_REQUIRED ACTION_
Make an exact copy of the records that follow, with each picture omitted.

─── DATASET EXTRACT ───

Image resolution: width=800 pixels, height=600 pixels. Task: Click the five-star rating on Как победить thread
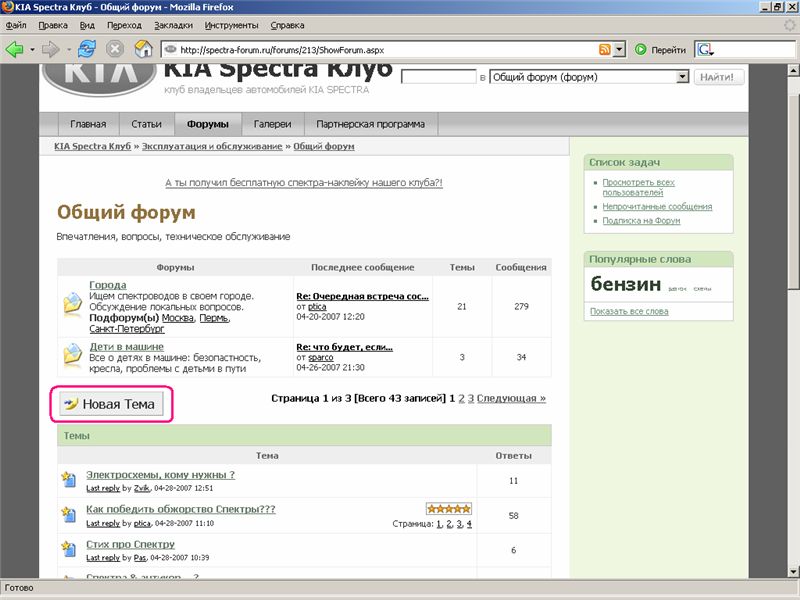click(448, 508)
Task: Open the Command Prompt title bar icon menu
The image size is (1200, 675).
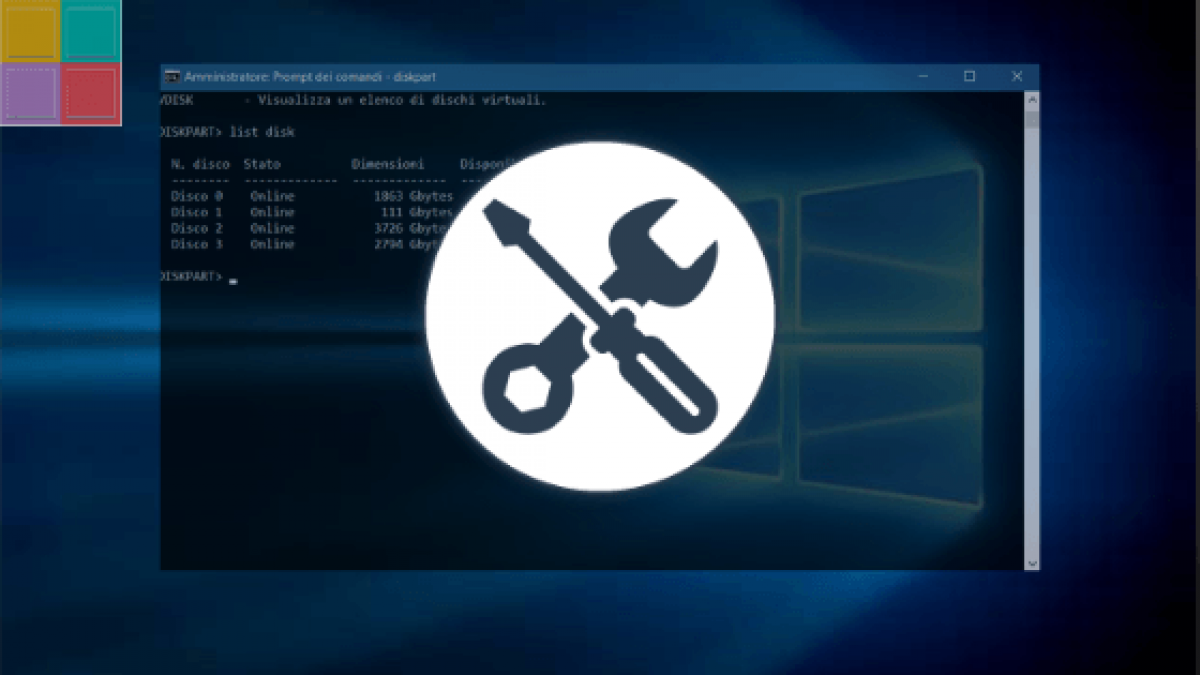Action: pos(172,77)
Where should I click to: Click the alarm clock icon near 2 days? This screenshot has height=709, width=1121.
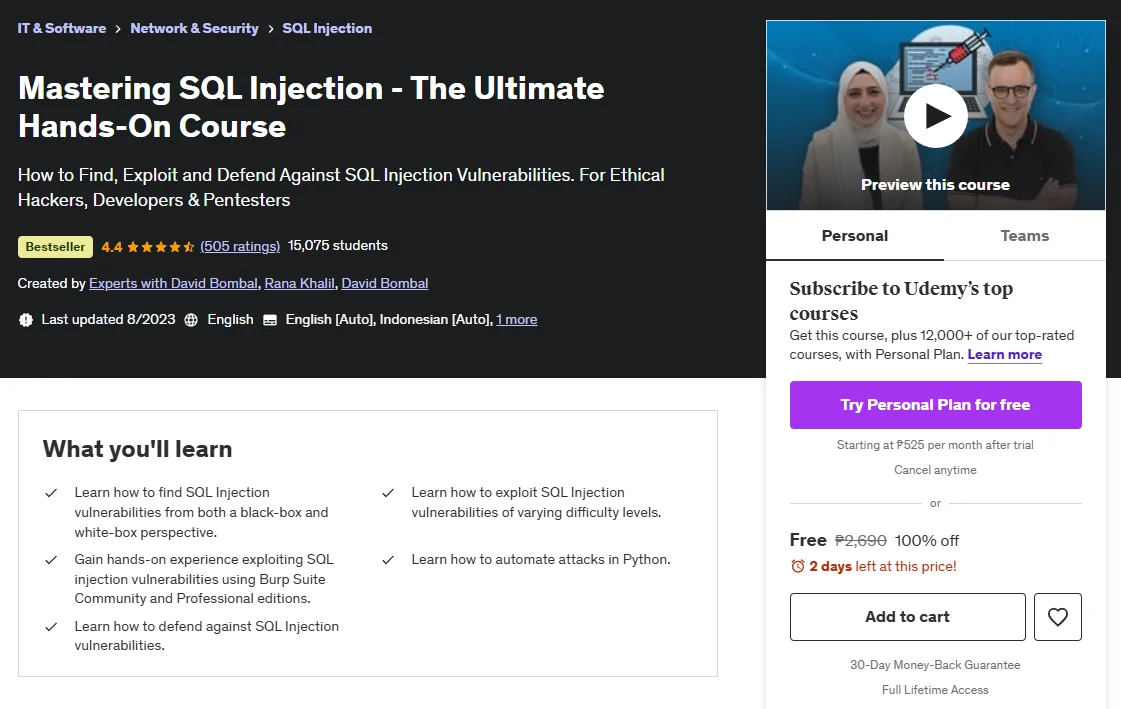tap(797, 566)
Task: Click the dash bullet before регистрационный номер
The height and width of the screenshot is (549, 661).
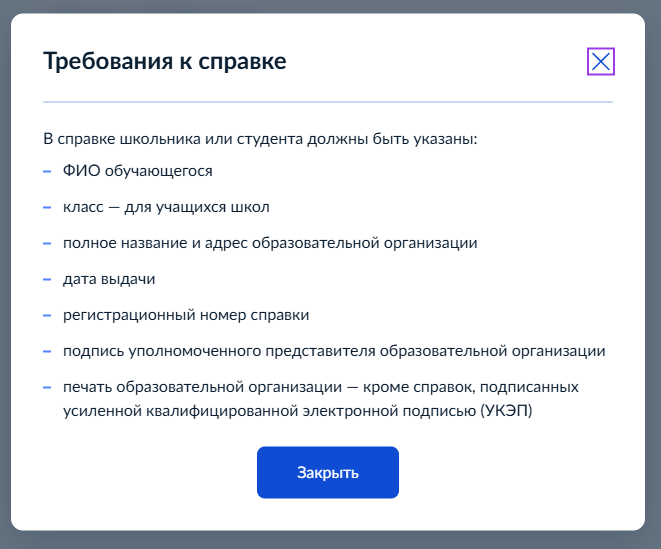Action: (47, 315)
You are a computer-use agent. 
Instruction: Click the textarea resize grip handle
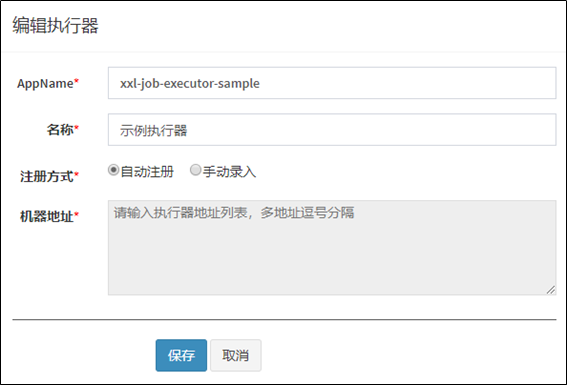pyautogui.click(x=551, y=290)
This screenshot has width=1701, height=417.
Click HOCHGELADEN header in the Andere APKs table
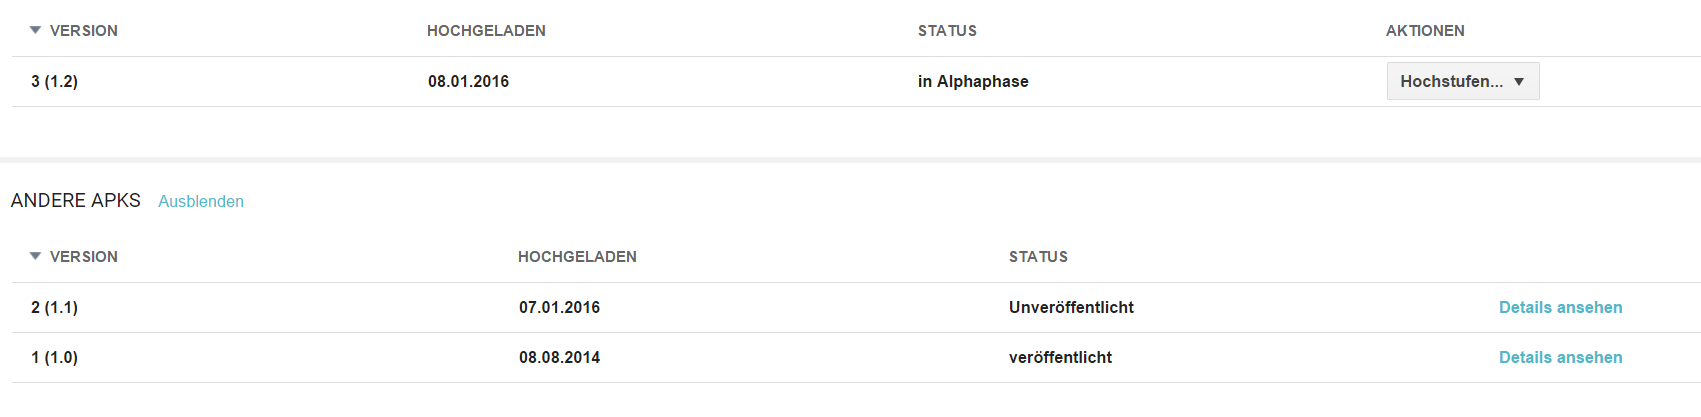pos(577,257)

───

_TASK SOLUTION_
Image resolution: width=800 pixels, height=600 pixels. Task: Click the five-star rating on Как победить thread
click(448, 508)
Task: Open the Command Prompt title bar icon menu
The image size is (1200, 675).
Action: pos(172,77)
Where should I click to: Click the alarm clock icon near 2 days? This screenshot has height=709, width=1121.
tap(797, 566)
Task: Click the dash bullet before регистрационный номер
The height and width of the screenshot is (549, 661).
Action: (47, 315)
You are a computer-use agent. 
Instruction: Click the textarea resize grip handle
pyautogui.click(x=551, y=290)
This screenshot has width=1701, height=417.
Click HOCHGELADEN header in the Andere APKs table
pos(577,257)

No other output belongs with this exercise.